W. W. Norton & Company, 2007
10 x 10", 336 pp., 259 illus, 53 in color
ISBN 0-393-73243-6, Paper, $35
A fresh look at the greatest builder in the history of New York City and one of its most controversial figures. Robert Moses's vast building program aimed to modernize urban infrastructure, expand the public realm with extensive recreational facilities, remove blight, and make the city more livable for the middle class. This book offers a fresh look at the physical transformation of New York during his nearly forty-year reign over city building from 1934 to 1968.
In his various roles in city and state government, Robert Moses reshaped the fabric of the city, and his legacy continues to touch the lives of all New Yorkers. Revered for most of his life, he is now one of the most controversial figures in the city's history. Robert Moses and the Modern City is the first major publication devoted to him since Robert Caro's damning 1974 biography, The Power Broker: Robert Moses and the Fall of New York.
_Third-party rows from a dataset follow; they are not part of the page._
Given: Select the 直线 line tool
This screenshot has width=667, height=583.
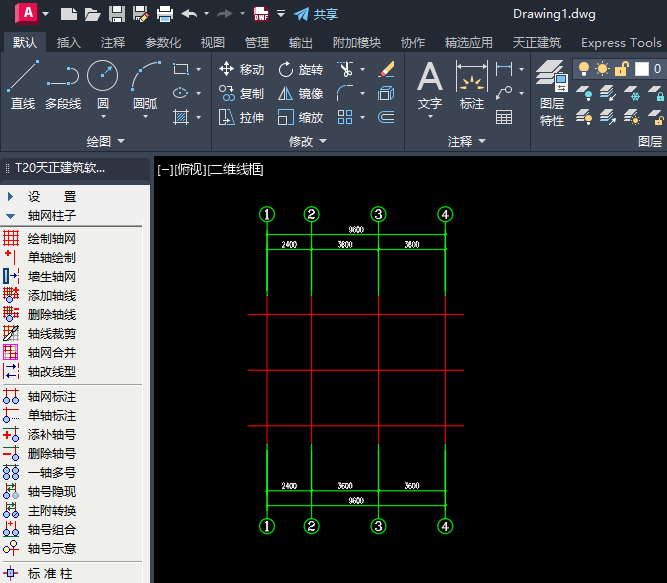Looking at the screenshot, I should click(x=22, y=85).
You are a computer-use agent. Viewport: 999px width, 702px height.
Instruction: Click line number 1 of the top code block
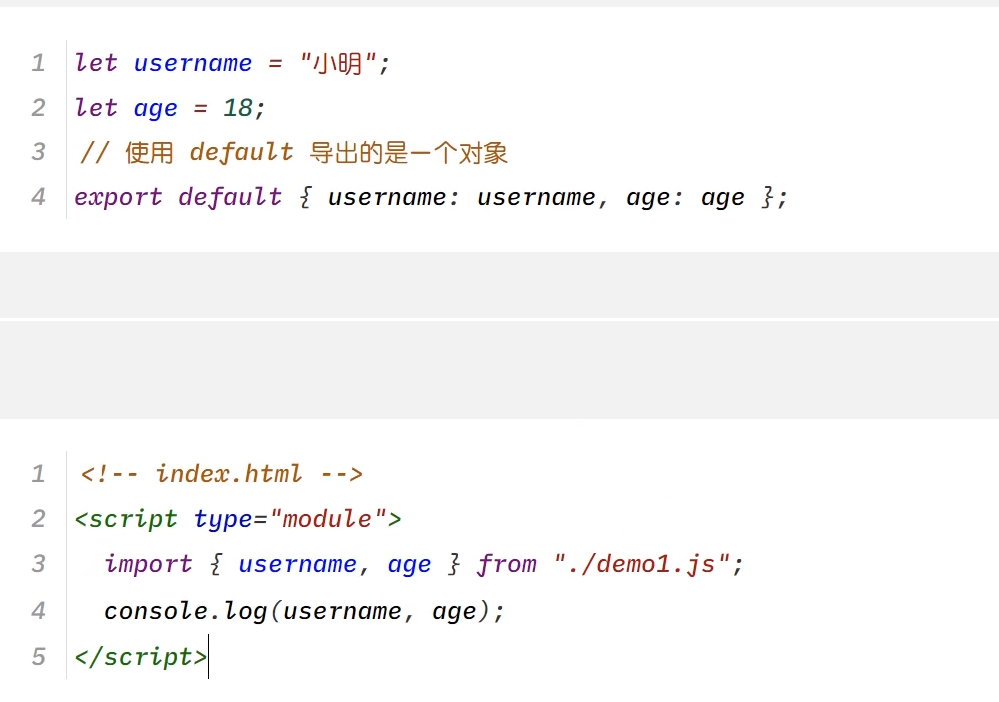(38, 63)
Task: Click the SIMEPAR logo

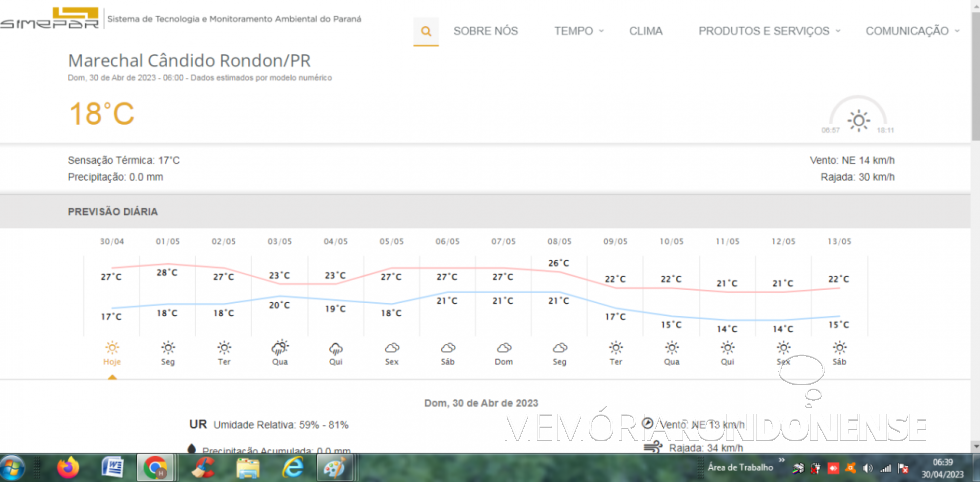Action: (50, 19)
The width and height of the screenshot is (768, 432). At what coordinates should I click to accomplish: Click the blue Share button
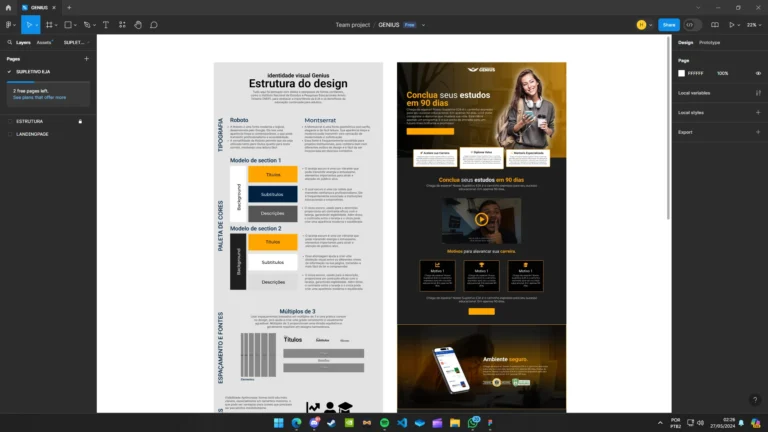coord(669,24)
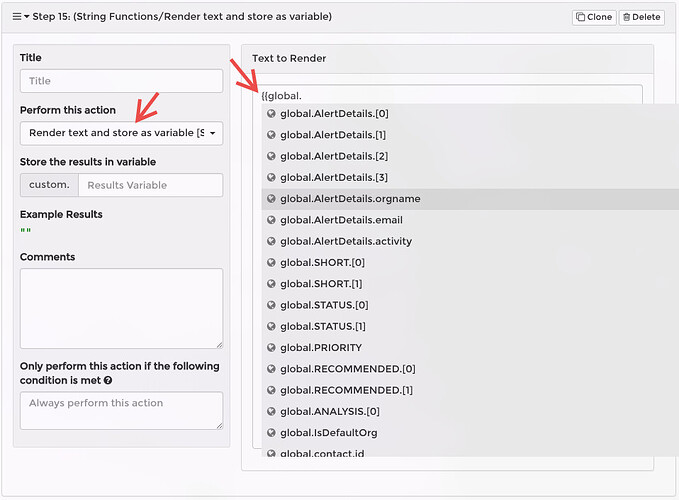This screenshot has width=679, height=500.
Task: Click the Clone button
Action: [x=593, y=17]
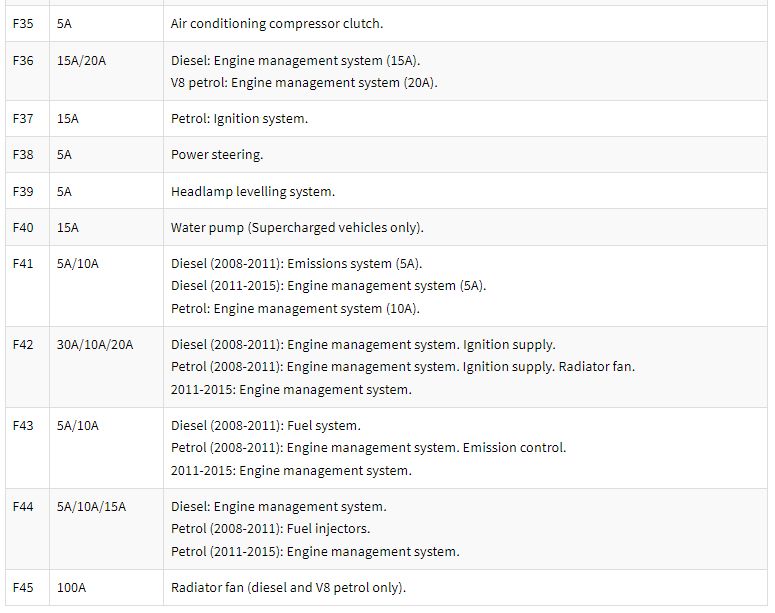This screenshot has width=775, height=613.
Task: Click the 100A amperage cell
Action: (71, 587)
In these pages, eight short essays by leading scholars of urban history provide a revised perspective. Stunning new photographs offer the first visual record of Moses's far-reaching building program as it stands today, and a comprehensive catalog of his works is illustrated with a wealth of archival records. Included are renderings of rejected designs and controversial projects that were defeated and views of spectacular models that have not been seen since Moses made them for promotional purposes.
Robert Moses and the Modern City captures research undertaken in the last three decades and will stimulate a new round of debate.